Cardiovascular morbidity and mortality carry great socioeconomic burden worldwide that mandates the development of new, efficacious therapeutic agents with limited adverse effects. O-(3-piperidino-2-hydroxy-1-propyl) nicotinic acid amidoxime (BGP-15) is a known, well-tolerable drug candidate that exerts beneficial effects in several disease models. As BGP-15 has a significant structural similarity with propranolol, it arose that BGP-15 might also have a direct effect on the heart. Thus, in the present work, we investigated the effect of BGP-15 and propranolol on the contractility of isolated, paced, human right atrial samples (obtained from patients undergone open-heart surgery), with or without previous isoproterenol (ISO) stimulation (evoking an indirect or direct effect, respectively). We found that both BGP-15 and propranolol exerted direct as well as indirect negative inotropic effects on the atrial myocardium, reaching similar maximal response. However, BGP-15 had considerably smaller potency than propranolol regarding both types of negative inotropy.
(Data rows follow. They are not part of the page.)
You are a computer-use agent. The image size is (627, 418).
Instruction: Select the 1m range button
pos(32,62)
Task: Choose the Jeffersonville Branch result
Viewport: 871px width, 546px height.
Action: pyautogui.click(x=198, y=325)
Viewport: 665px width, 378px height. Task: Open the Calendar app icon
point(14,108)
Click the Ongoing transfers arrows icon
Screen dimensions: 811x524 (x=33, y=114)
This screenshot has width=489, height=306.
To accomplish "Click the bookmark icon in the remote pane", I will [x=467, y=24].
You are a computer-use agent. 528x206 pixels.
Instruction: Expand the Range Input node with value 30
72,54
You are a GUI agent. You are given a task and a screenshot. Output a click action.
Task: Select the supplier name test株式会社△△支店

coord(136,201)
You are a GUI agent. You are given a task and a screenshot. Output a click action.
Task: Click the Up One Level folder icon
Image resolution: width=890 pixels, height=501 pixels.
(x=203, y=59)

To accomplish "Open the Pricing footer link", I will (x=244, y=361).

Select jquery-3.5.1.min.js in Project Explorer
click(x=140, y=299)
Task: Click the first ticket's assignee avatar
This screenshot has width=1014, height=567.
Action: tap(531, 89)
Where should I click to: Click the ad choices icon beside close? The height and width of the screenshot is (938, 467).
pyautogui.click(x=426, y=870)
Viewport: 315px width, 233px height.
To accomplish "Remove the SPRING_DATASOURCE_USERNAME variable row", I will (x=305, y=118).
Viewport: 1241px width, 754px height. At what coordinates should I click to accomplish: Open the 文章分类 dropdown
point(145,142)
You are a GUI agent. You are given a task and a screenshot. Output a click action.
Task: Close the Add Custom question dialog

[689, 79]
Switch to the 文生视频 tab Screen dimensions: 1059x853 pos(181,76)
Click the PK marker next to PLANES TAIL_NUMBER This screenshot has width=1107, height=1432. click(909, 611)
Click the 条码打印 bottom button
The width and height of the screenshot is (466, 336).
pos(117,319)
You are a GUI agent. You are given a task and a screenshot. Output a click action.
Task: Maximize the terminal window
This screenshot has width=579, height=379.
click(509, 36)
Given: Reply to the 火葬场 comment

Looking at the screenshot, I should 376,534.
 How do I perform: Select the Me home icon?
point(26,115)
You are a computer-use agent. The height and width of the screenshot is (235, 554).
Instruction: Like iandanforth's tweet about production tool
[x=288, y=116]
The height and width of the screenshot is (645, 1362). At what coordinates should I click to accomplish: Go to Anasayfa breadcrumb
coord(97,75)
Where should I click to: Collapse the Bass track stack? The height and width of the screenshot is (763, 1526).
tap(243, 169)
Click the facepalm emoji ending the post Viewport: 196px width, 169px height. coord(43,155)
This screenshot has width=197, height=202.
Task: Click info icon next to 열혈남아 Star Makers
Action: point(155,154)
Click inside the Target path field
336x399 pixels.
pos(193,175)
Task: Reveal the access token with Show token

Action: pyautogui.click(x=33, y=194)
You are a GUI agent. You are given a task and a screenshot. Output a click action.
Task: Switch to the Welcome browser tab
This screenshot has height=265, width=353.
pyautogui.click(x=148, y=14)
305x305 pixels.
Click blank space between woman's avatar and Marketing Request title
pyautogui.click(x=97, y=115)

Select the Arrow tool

In addition, BGP-15, in contrast to propranolol, had a significantly greater indirect negative inotropic effect on samples exhibiting strong response to ISO. Moreover, the indirect negative inotropic effect of BGP-15 was significantly greater on samples derived from diabetic patients than on samples obtained from non-diabetic ones. Our results suggest that the enhanced ISO sensitivity is associated with the diabetic state, and BGP-15 exerts greater negative inotropic effect on the human atrial myocardium in both conditions (as compared to the atrial tissue that is not ISO oversensitive and/or diabetic). Additionally, the negative inotropic effects of BGP-15 and propranolol seem to be mediated by in part different molecular pathways in the atrial myocardium.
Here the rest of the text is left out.